Lay out the listing from its start up to and including the line with "[x=503, y=333]" as a two-column CSV headed request and answer, with one row for each request. Put each request and its answer in its own quoted field, and turn any line breaks into spaces.
☆ ☆ ☆ ☆ ☆
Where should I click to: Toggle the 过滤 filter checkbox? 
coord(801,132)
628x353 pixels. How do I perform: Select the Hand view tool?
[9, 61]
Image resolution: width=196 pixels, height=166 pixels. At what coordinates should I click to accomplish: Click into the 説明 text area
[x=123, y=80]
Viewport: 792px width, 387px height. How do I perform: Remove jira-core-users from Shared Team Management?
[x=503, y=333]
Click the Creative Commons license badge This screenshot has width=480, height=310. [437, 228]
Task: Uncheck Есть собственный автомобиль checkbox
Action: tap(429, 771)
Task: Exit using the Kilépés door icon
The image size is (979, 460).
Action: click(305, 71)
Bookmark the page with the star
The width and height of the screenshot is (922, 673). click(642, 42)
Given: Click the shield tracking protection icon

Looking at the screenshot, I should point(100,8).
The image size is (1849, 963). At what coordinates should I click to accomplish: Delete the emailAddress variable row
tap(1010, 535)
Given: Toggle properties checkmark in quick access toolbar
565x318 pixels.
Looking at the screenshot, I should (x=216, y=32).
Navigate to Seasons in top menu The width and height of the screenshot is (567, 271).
☆ ☆ ☆ ☆ ☆
Written solution ::
request,answer
"Where should I click to: Toggle the 过滤 filter checkbox?","coord(801,132)"
"628x353 pixels. How do I perform: Select the Hand view tool?","[9, 61]"
"Image resolution: width=196 pixels, height=166 pixels. At what coordinates should I click to accomplish: Click into the 説明 text area","[x=123, y=80]"
"Viewport: 792px width, 387px height. How do I perform: Remove jira-core-users from Shared Team Management?","[x=503, y=333]"